Arguments and Usage of the Function
Argument | Description |
---|---|
objct | Dictionary-type object |
parent=None | Value of the parent key |
num=None | Index of the list |
The arguments consist of objct to read the dictionary-type object, parent to read the value of the parent key, and num to indicate the index number of the list. When calling the function for the first time, only specify objct as the argument.
Operation
When calling the function, since we are reading the top layer of the dictionary, there is no parent key or list index. Therefore, in the main function, we execute it by specifying only objct. After execution, we use a for loop and items() to break down the dictionary into keys and values and check them individually.
Key
If there is a parent key or index number, we combine the parent information and the child key read in the for loop, separated by ’.’, to express the nested structure.
Value
We branch the processing depending on whether the value is a dictionary, list, string, number, or boolean. If it is a dictionary, we call conv_to_2d
with the key to check the contents of the deeper dictionary layer. This realizes N-level for loop operation. If it is a list, we obtain the list index number using enumerate while checking again whether it is a dictionary or string, etc. We do not consider lists within lists. If there is a dictionary within the list, we recursively call conv_to_2d
with the parent key and index number. When you want to obtain the value of the recursive function as a generator function, add yield from
before the recursive call.
STEP4: Registering the Record
We store the read dictionary record in weather_table
. Although it is a lightweight and small amount of processing, we wait for 1 second to avoid putting a load on the server.
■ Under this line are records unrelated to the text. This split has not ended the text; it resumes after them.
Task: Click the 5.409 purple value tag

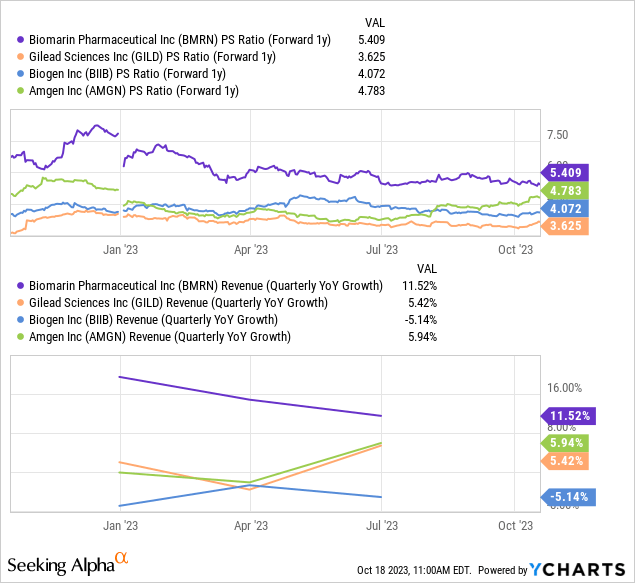Action: point(567,171)
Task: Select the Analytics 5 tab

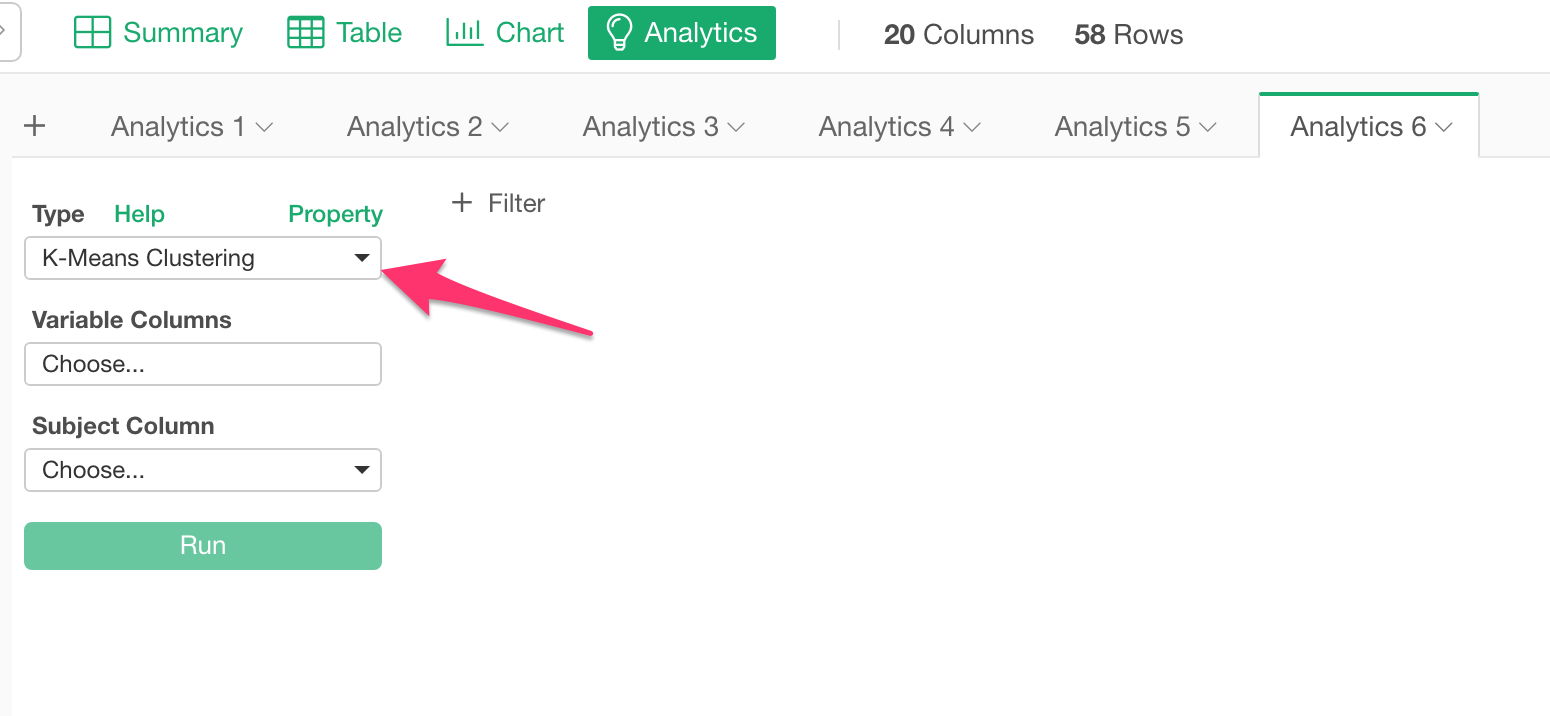Action: [x=1122, y=127]
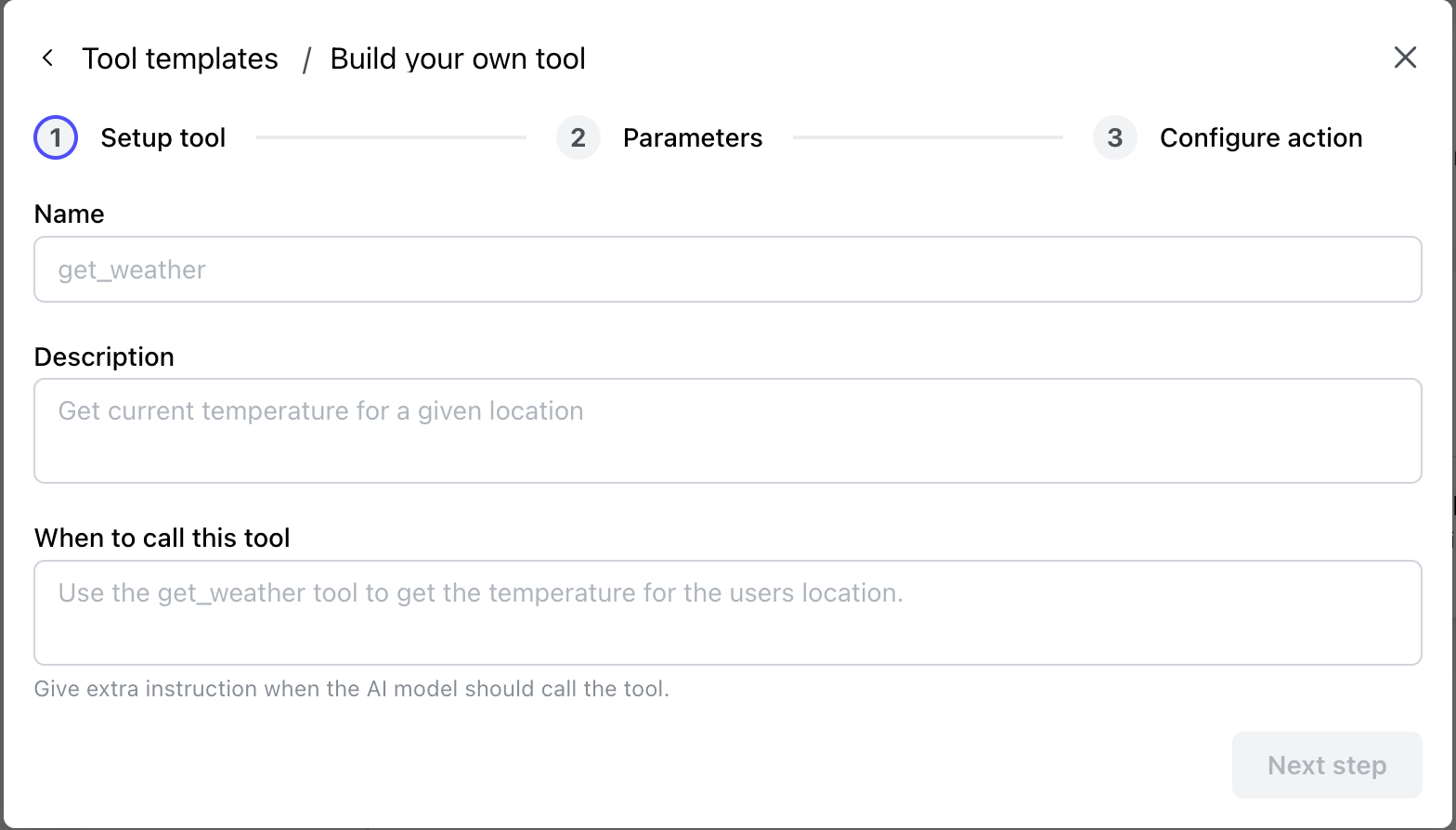Select the Build your own tool breadcrumb
This screenshot has width=1456, height=830.
(458, 58)
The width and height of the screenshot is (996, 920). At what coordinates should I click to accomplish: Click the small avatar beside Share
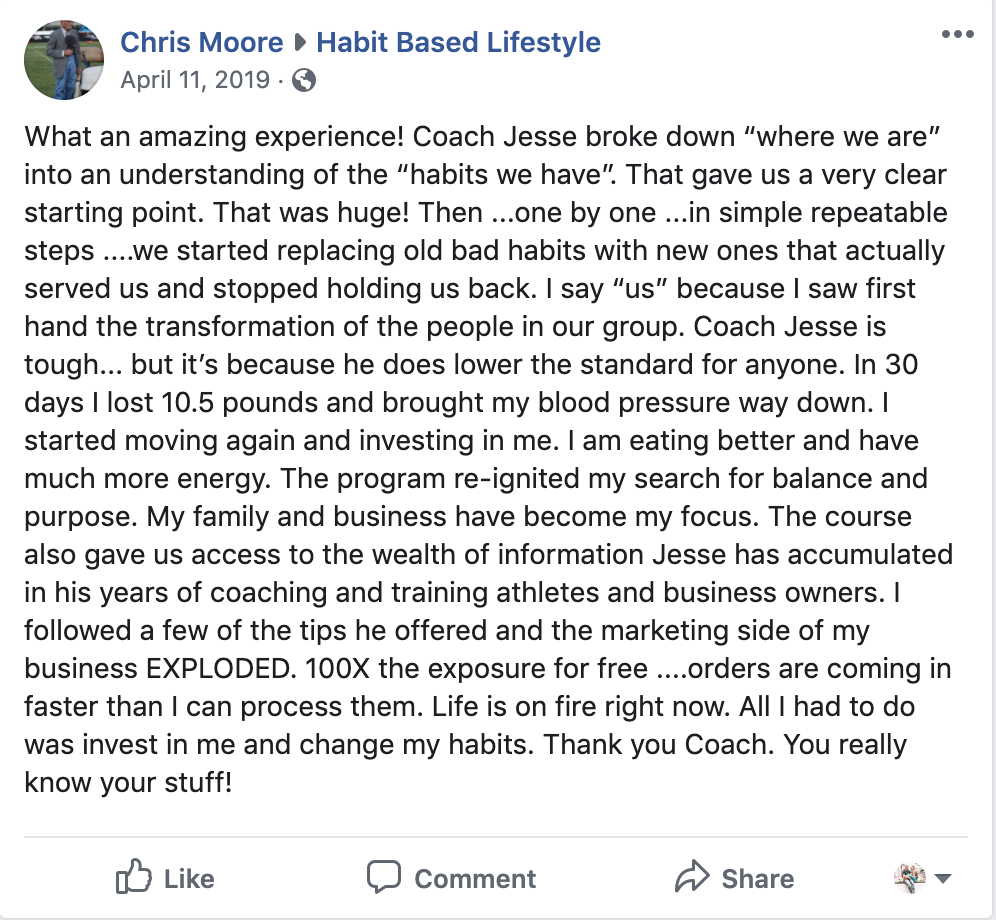pyautogui.click(x=910, y=878)
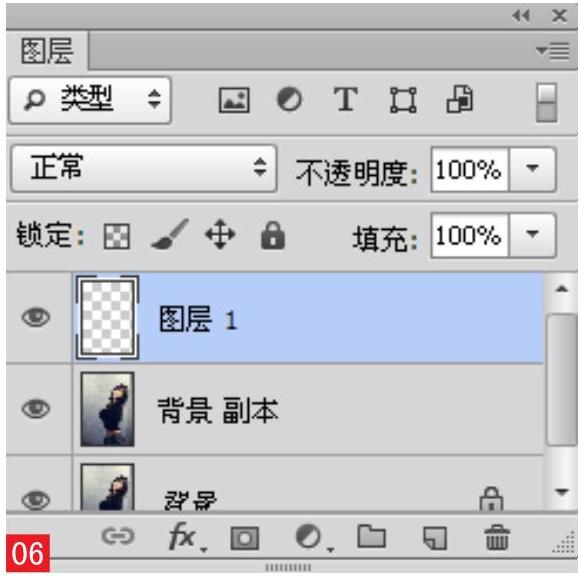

STEP5: Generating and Converting Data Frame
After the for loop finishes, we load weather_table
into Pandas and convert it to a DataFrame. It is structured as a two-dimensional list > dictionary type, and even if the key configurations are different, it can be nicely converted to a table. Once converted to a DataFrame, you can perform filtering or conversion as usual with Pandas, and convert it to any format such as Excel, CSV, TSV, Pickle, or HTML.
Output Image
※Due to data volume constraints, columns are significantly abbreviated.
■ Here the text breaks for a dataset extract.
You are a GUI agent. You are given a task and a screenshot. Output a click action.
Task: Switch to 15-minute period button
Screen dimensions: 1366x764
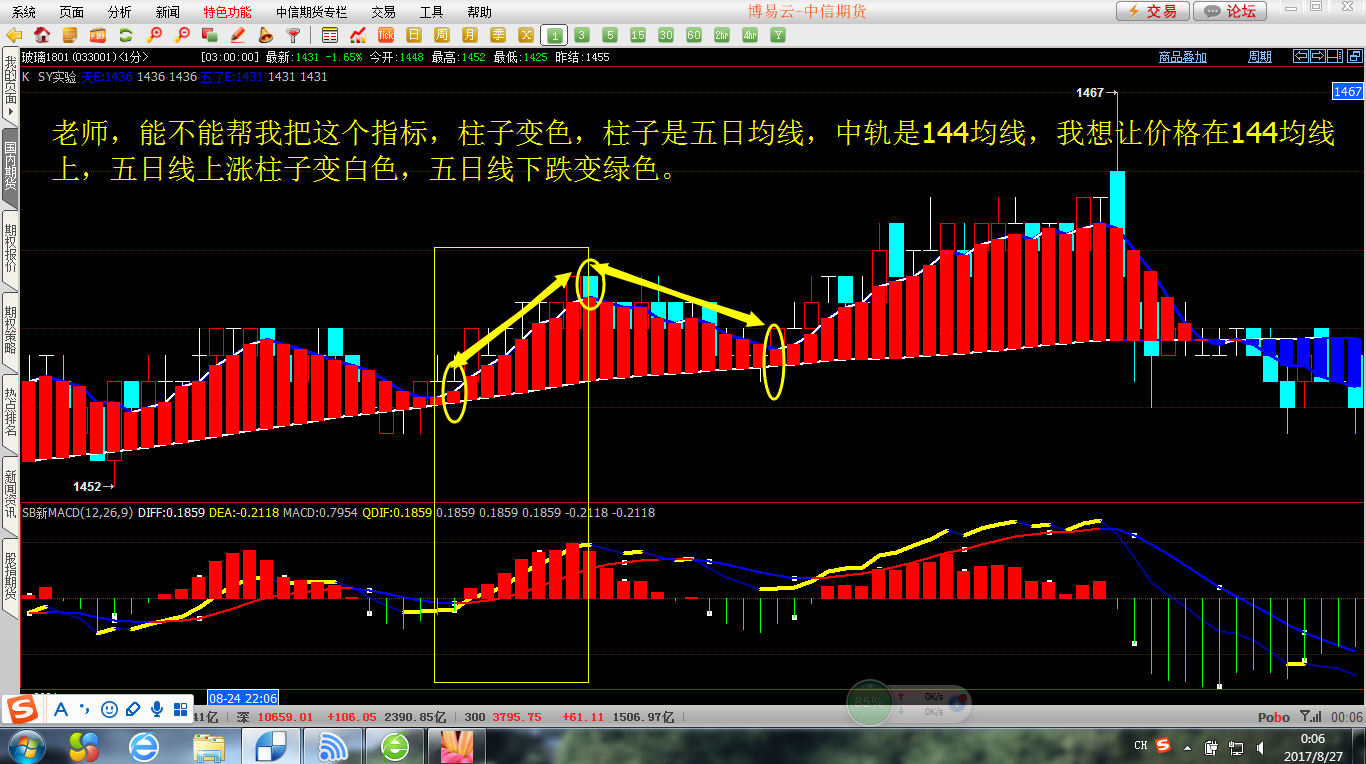tap(638, 35)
pinpointLocations.name.0 | pinpointLocations.link.1 | pinpointLocations.name.1 |
---|---|---|
Ōmuta City | Kurume City | |
Nara City | Yamatotakada City | |
Osaka City | Sakai City | |
Kōfu City | Yamanashi City | |
Chiyoda Ward | Chūō Ward | |
Muroran City | Tomakomai City | |
Miyakojima City | Tarama Village | |
Shimonoseki City | Ube City |
Summary
Nested JSON and recursive functions are no longer scary. I hope this helps with analysis and understanding of recursive functions!